Parteiro por duas vezes
“Ser bombeiro tem muitas partes más, mas também tem algumas maravilhosas”, reconhece Artur, que já foi feliz a ajudar em dois partos. O primeiro foi há 15 anos, de uma moradora do Bom Sucesso, e ele lembra-se de cada minuto: “Chegámos à casa e o marido da senhora veio à porta receber-nos, pegámos nas nossas coisas e subimos ao apartamento, mas esqueci-me na ambulância do mais importante: o kit de partos!”.
Voltou a correr para o ir buscar, mas quando entrou em casa já o parto tinha começado. “A colega que tinha ido comigo começou a gritar ‘Ó Artur, já se vê a cabecinha!’. Preparámos os lençóis e tudo o que leva o kit de partos e ajudámos a menina a nascer. Foi espectacular, correu muito bem e a bebé veio muito facilmente”. Da segunda vez, há 10 anos, ajudou uma jovem de Alverca que estava a dar à luz no sofá de casa e o parto também correu bem.
Embora seja uma experiência “linda de se ver”, Artur admite que é sempre “pavorosa”: “Não é nada fácil para nós. Só é bonito quando corre bem, mas quando corre mal é horrível. Também já assisti a muitos abortos e é traumatizante”.

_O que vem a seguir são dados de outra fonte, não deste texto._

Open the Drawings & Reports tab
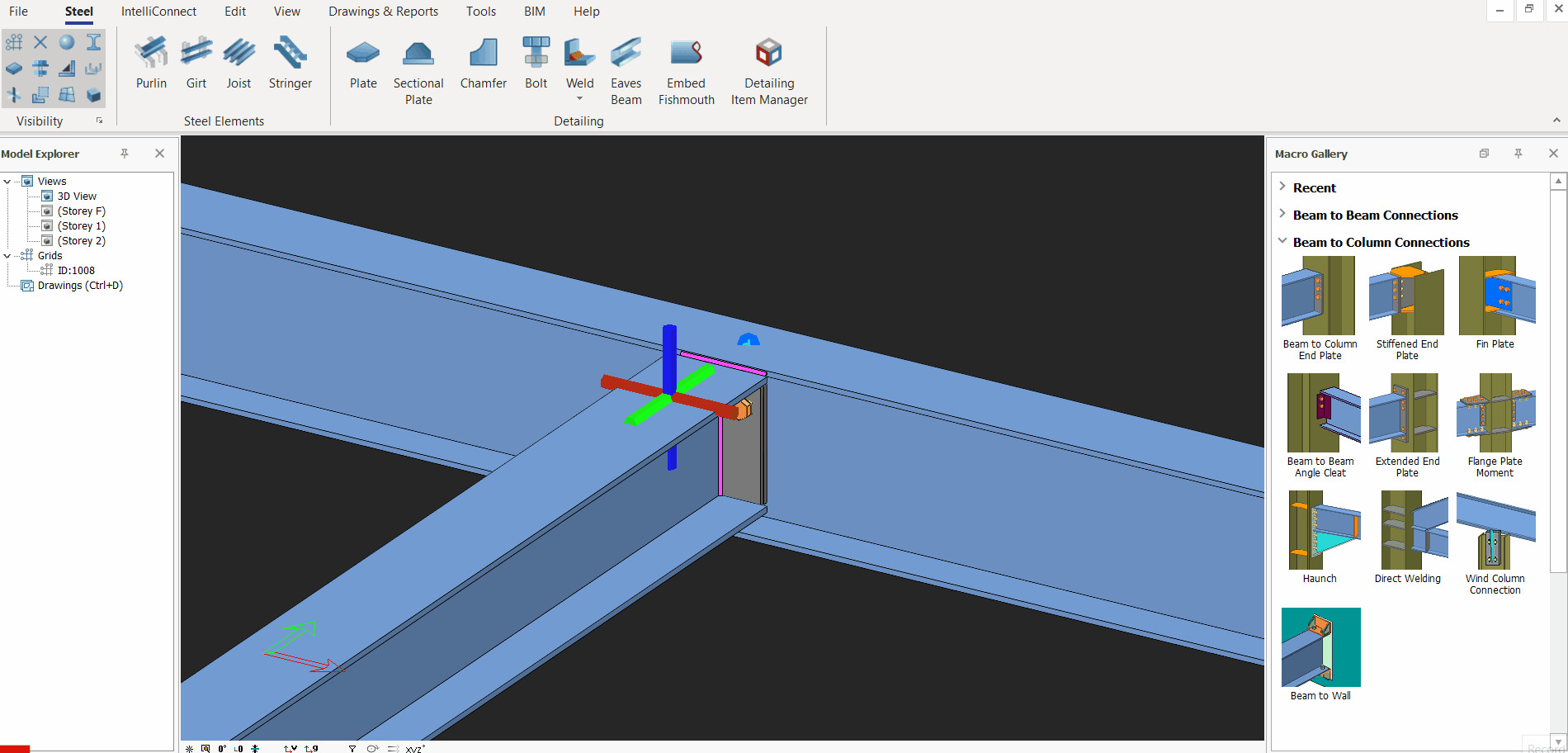Screen dimensions: 1568x753 [x=383, y=12]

Já não se vai para bombeiro pelas mesmas razões de antes

Artur reconhece que quando era novo a entrada para uma corporação de bombeiros tinha motivações diferentes das que regem hoje os jovens: “Vínhamos pela aventura e para impressionar as miúdas. Hoje os jovens vêm encantados pelas ambulâncias e pelas fardas, mas depois as expectativas que o Estado dá desiludem-nos, porque percebem que vêm trabalhar à borla. Sou sincero: hoje se estivesse na pele deles não vinha para bombeiro”. Artur alerta que muitas vezes os bombeiros são maltratados por quem mais lhes deviam agradecer: “Vimos dar o nosso contributo voluntariamente e ainda somos crucificados quando algo corre mal”.
Não são as recompensas monetárias as mais importantes para os bombeiros, mas outro género de agradecimento, como um “obrigado sincero”: “Em Portugal tem sempre de se deitar as culpas do que acontece para cima de alguém. E normalmente quando algo em que estamos envolvidos corre mal, as culpas vêm para cima de nós, bombeiros. Mas muitas vezes não queremos dinheiro, queremos um obrigado! Sabe muito bem quando alguém que ajudámos vem mais tarde ter connosco e diz: ‘Lembra-se daquela pessoa que levou para o hospital? Fui eu!’”.

Foi pelos bailes que se tornou bombeiro

Foi para poder ir aos bailes dos Bombeiros de Alverca que Artur se juntou à corporação. “Aos 18 anos não tinha grande espírito para me tornar bombeiro, mas não havia tantas festas como há hoje nem redes sociais, por isso eu, os meus amigos e o meu irmão José Carlos, que já era bombeiro na altura, vínhamos aos bailes que os BVA organizavam por causa das miúdas”, conta, com o sorriso malandro que não perdeu nos 36 anos que se passaram desde então.
Por coincidência, não foi num dos bailes que conheceu Leonor Sardinha, a esposa, mas sim quando teve de a levar ao hospital. Na altura ele tinha 24 anos e ela 17 ou 18. Era enteada de Manuel Pedro, chefe dos BVA na altura. Artur acompanhava-o muitas vezes nas ambulâncias e um dia ele apareceu no quartel com Leonor, que tinha feito um corte num dedo. “Ela era muito bonita, tinha uns olhos verdes lindos. Enquanto a levava na ambulância só pensava que ela era espectacular, mas quando chegámos ao hospital apanhei uma desilusão: ela tinha namorado!”, recorda Artur. No entanto, e como conversa puxou conversa, acabaram por se apaixonar. Leonor esteve como voluntária nos BVA durante 11 anos e ela e Artur estão casados há 28. Têm uma filha, Melânia, com 25 anos, mãe de Enzo.